Whenever the subject of compliance comes up, the first thing that comes to mind is auditing. What does an audit consist of? Let us look at what auditing means and then concentrate on one small part of auditing in this article.
Auditing in the real world is used to ascertain the validity of the information. It is also used to provide an assessment of our systems internal control. So what does audit mean for the IT department? Well, it assures the stakeholders that all the information that we provide is valid.
What should we audit?
In the perfect world, we would audit everything. But unfortunately we live in an imperfect world, and what we can audit is security, software, and data. In this article we will be discussing one of the new techniques available for data auditing.
Data auditing techniques.
Data auditing is the process of doing a profile check and assessing the quality of data, to find how accurate it is. This can be achieved by keeping track of all the data changes.
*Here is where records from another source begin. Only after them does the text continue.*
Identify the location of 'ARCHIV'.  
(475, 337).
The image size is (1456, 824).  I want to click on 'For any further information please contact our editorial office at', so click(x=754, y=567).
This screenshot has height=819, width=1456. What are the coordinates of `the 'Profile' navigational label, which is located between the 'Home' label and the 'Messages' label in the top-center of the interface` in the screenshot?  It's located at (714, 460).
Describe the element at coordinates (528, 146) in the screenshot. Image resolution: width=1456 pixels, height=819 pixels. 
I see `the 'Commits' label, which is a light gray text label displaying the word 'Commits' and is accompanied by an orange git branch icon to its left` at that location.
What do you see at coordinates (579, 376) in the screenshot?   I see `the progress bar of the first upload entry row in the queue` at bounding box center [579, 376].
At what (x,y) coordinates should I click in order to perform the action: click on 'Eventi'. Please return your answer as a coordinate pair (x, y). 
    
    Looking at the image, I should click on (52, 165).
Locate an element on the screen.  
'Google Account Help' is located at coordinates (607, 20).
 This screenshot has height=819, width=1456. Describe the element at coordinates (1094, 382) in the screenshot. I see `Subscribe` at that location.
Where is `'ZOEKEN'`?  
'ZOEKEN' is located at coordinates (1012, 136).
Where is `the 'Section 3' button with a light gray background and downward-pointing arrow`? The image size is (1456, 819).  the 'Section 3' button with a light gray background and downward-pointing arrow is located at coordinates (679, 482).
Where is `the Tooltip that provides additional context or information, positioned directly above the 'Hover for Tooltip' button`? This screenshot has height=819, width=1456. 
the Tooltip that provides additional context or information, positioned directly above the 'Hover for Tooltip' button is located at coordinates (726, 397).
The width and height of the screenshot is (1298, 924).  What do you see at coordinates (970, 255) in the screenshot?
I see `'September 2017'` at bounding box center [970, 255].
Let us look at some of the different auditing techniques that are available for SQL Server very briefly and then concentrate on one of the techniques available in SQL Server 2008.
Solutions available in all versions of SQL Server.
Some of the common options we have for auditing data involve developing an in-house solution or relying on third party tools. We will look at couple of in-house solutions. One of the solutions is to use triggers, though this has its pros and cons:
Pros:
- Everyone knows how to write triggers (or they think they do).
- Supported in all versions of SQL Server.
- Triggers can be very flexible.
- Possible to catch all data changes.
Cons:
- Possibility of introducing bugs.
- Performance issues.
- Possible table structure changes.
- Cause sleepless nights.
The second in house solution is by means of stored procedures. All data changes should be done using stored procedures. These stored procedures could write the changes to audit table. Let us go through the pros and cons for this method.
Pros:
- Everyone knows how to write stored procedures.
- You can create your logic on how you want to handle every change.
- Supported in all versions of SQL Server.
Cons:
- Cannot track changes made outside of the stored procedures.
- Maintenance headache.
- Possible data structure changes.
- Possibility of introducing bugs.
- Could introduce performance issues
There were a couple of tools provided by Microsoft, before SQL Server 2008 was released, designed to help with data auditing. They are C2 Audit and SQL-Trace, and although they will show who changed the data, it is a hassle to find out the actual data that was changed.
Auditing with SQL Server 2008.
When auditing became one of the requirement for compliance, Microsoft decided to add some new techniques to SQL Server 2008 to help with this.
The new techniques that were introduced are:
- Change Tracking (CT)
- Change Data Capture (CDC)
- SQL Audit
In this article, we will just be looking at change tracking.
Change Tracking.
What can change tracking provide for you? Change tracking will tell you which rows changed and what the current value is, however it cannot show you how the data was changed. For example if the data changed from 1 to 4 to 6 to 12, you will see only 12 and not the intermediate changes.
Change tracking is immediate. In fact, change tracking is part of the transaction and part of your execution plan. It is pretty simple to set it up- just a couple of T-SQL commands and you are done. To get the list of changes made, you will have to do a select from the table and do a cross apply with one of the functions available for change tracking. Let us give it a try.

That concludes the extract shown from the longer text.